IEEE Vis 2009 had an interesting paper called “Depth-Dependent Halos: Illustrative Rendering of Dense Line Data”. They create halos around line data that vary in thickness based on depth. The paper is very well put together, with some cool 3d youtube videos - time to bust out your red/cyan glasses :) Unfortunately, I think this technique is rather poor compared to using SSAO, particularly Unsharp Masking of the Depth Buffer. SSAO is a simpler solution that applies to any geometry including billboarded objects and produces visually similar results with a better runtime that is dependent on pixels rather than geometry. I’m not sure why someone would prefer the technique described in Depth-Dependent Halos. Unsharp masking the depth buffer essentially creates depth dependent halos anyways!

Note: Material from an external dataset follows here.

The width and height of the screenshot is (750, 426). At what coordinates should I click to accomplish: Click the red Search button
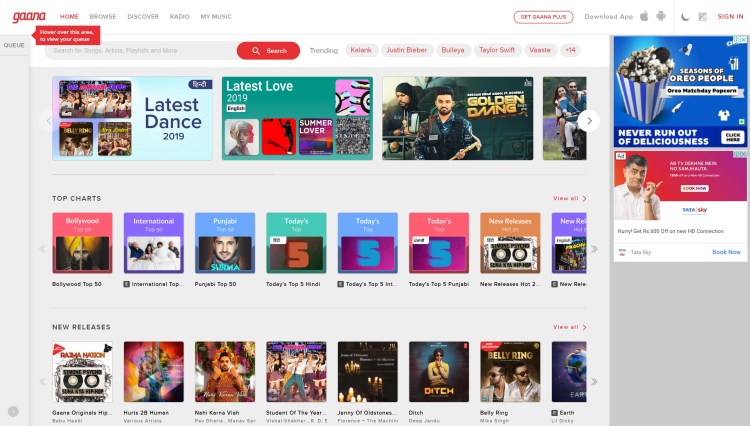(x=268, y=51)
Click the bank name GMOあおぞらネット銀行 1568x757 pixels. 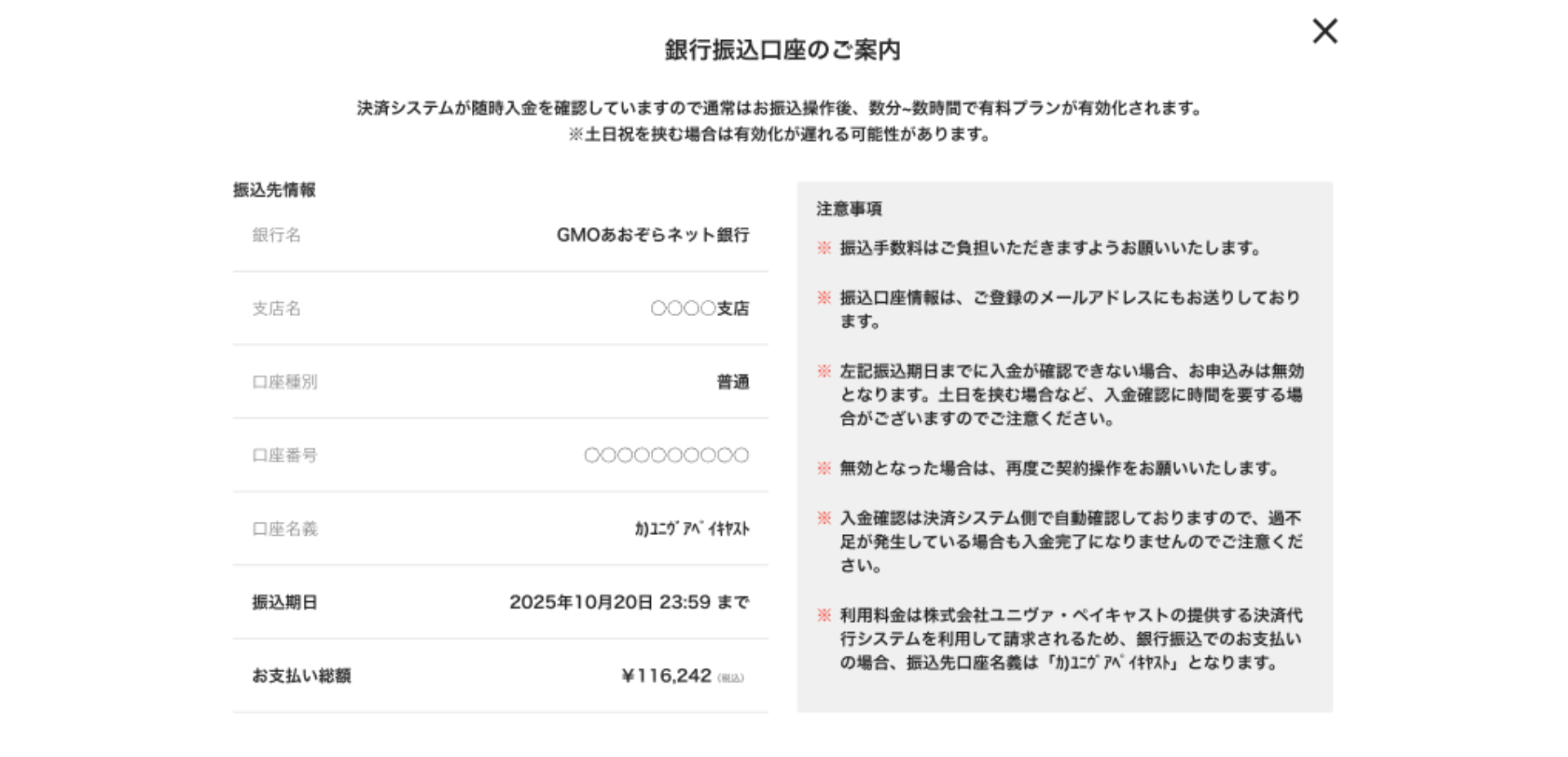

Anyway, there is one great megaguide to SSAO techniques chronicled by Nick Porcino: http://nickporcino.com/meshula-net-archive/posts/post145.html
In addition, there is one great butchering of SSAO techniques showing where they suck and how you can overcome the problems: http://directtovideo.wordpress.com/2010/01/15/ambient-occlusion-in-frameranger/
There were some interesting developments on SSAO at SIGGRAPH ‘10. One shows how you can use a fairly routine kernel marching technique to improve SSAO performance by keeping overlapping sections of the kernel in fast shared memory. This technique is used to increase arithmetic operation / memory access ratio for computational codes with this optimization also reducing bandwidth. This is performed using CUDA/OpenCL/DirectCompute (here). I’m a bit perplexed there is a performance difference because the texture cache does prefetches based on neighborhood for CUDA, which I believe is also the case with the graphics pipeline. The other development was not a screen space technique, but seems to have a cool new use for the geometry shader by creating ambient occlusion volumes (here). It is a drop-in, shader-only, implementation that provides ambient occlusion but seems to need a bit of research still because of massive amounts of overdraw. I haven’t had time to look yet, but if this method only creates AOVs for visible elements, that’s a step towards the right direction, but still scary if you are working with detailed scenes with lots of geometry (particle systems for instance). Perhaps a hybrid approach would work well: AOV for detailed AO, and then SSAO for the rest of the scene.